Ellerim yokluğuna dokunmamalı artık…
Bir gün tıpkı gidişin gibi gelmelisin Ani, habersiz, sebepsiz Saçların güneşin altında tıpkı güneşin altındaki buğday başakları gibi parlamalı Montunun önü hafif açık bahar rüzgarı değmeli tenine "Nerede kaldın?" sorusunu sordurmadan, özür dilemeden, billur gözlerinle affettirmelisin kendini, ağzının kenarına kondurduğun gülümseyişinle
En sevdiğin şarkıları söylemeliyiz Duyduğumda "o bu şarkıyı çok severdi" diyememenin boğazımda sebep olduğu düğüme inat Yıldız tozları düşmeli üzerinden yerlere ve düşünmeliyim sahiden bir melek mi diye…

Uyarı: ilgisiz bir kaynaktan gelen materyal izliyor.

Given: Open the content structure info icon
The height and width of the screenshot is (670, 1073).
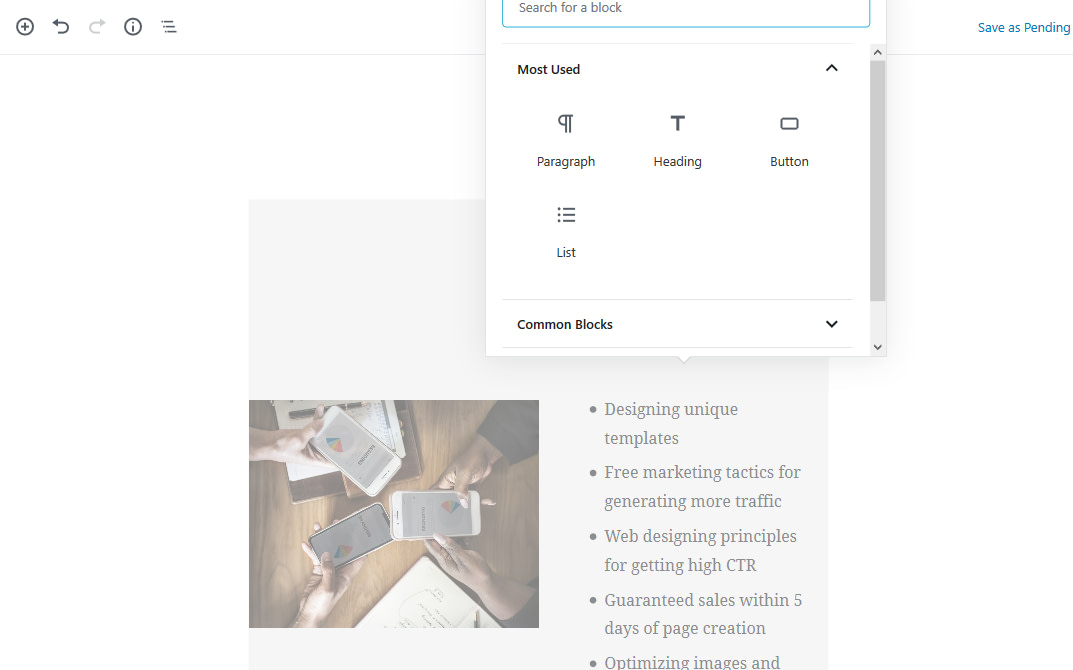Looking at the screenshot, I should pos(133,27).
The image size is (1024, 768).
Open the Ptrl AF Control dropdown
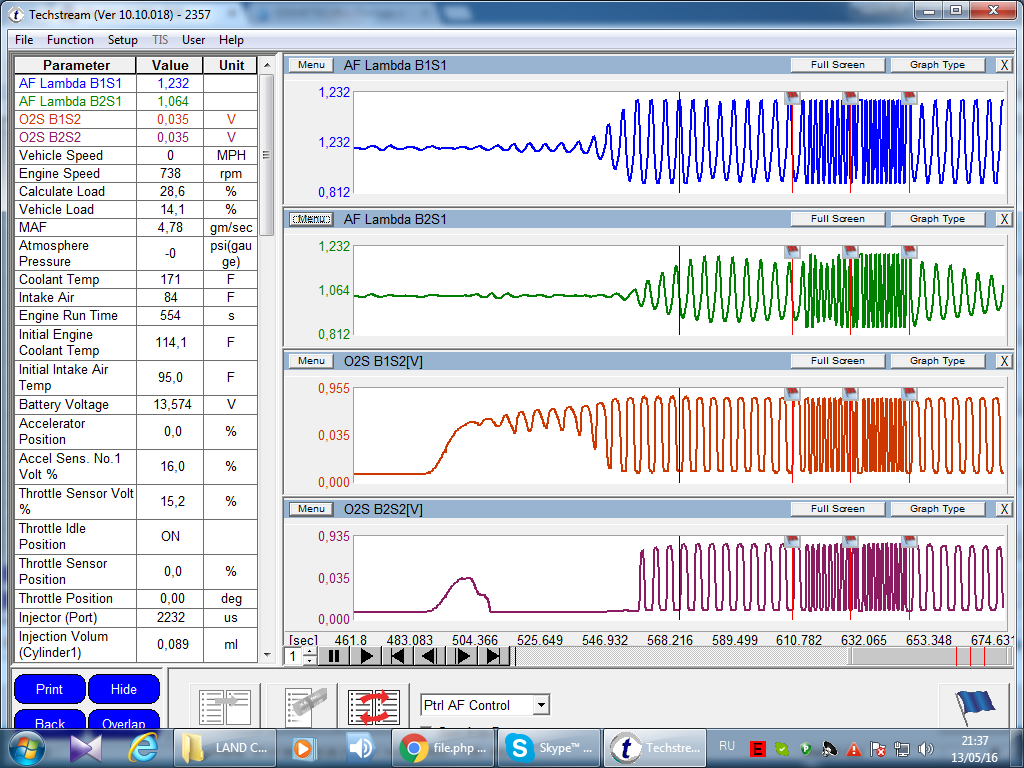540,705
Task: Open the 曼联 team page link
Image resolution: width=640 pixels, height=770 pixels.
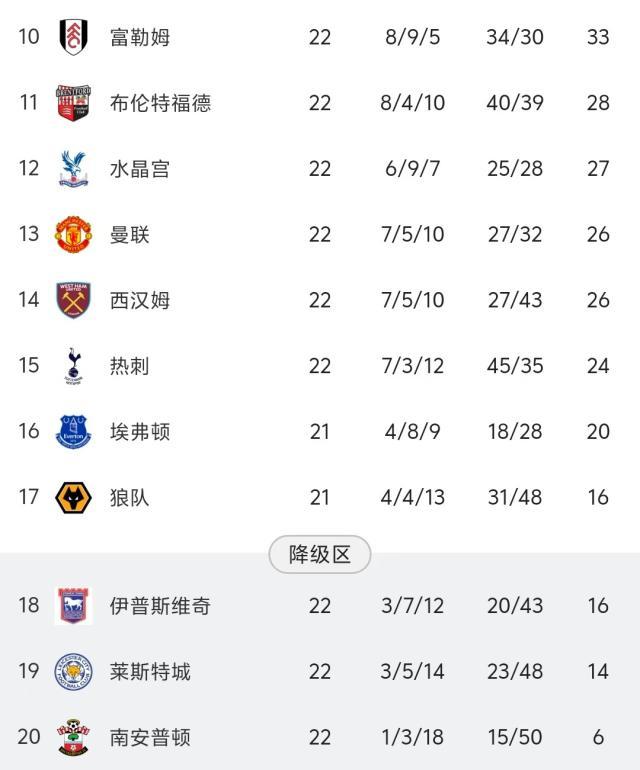Action: click(x=130, y=235)
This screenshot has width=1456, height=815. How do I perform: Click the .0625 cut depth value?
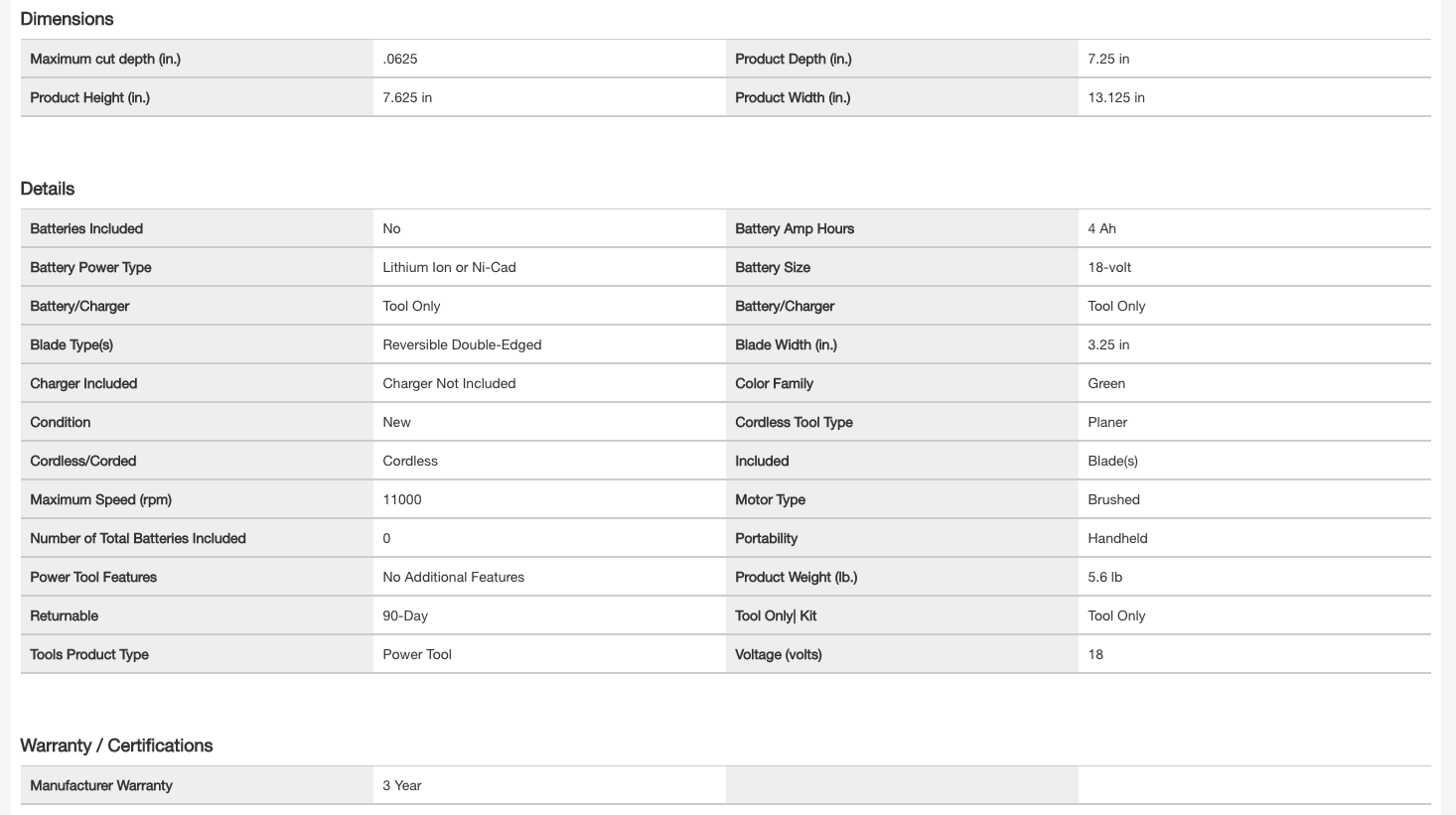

Ardında anlamlar aradığımız cümlelere nispet yaparcasına anlamsızca konuşmalısın Sesine hasretken ağladığım günler gibi
Kokun doldurmalı ciğerlerimi Ruhum nefesinle temizlenmeli ve ben bin kere şükretmeliyim inandığıma; varlığını paylaştı diye varlığımla
Ben bu acıdan ölmeden, umutsuzluk beni tüketmeden, ellerin uzandığında dokunamamana sebep olcak mesafeler üremeden…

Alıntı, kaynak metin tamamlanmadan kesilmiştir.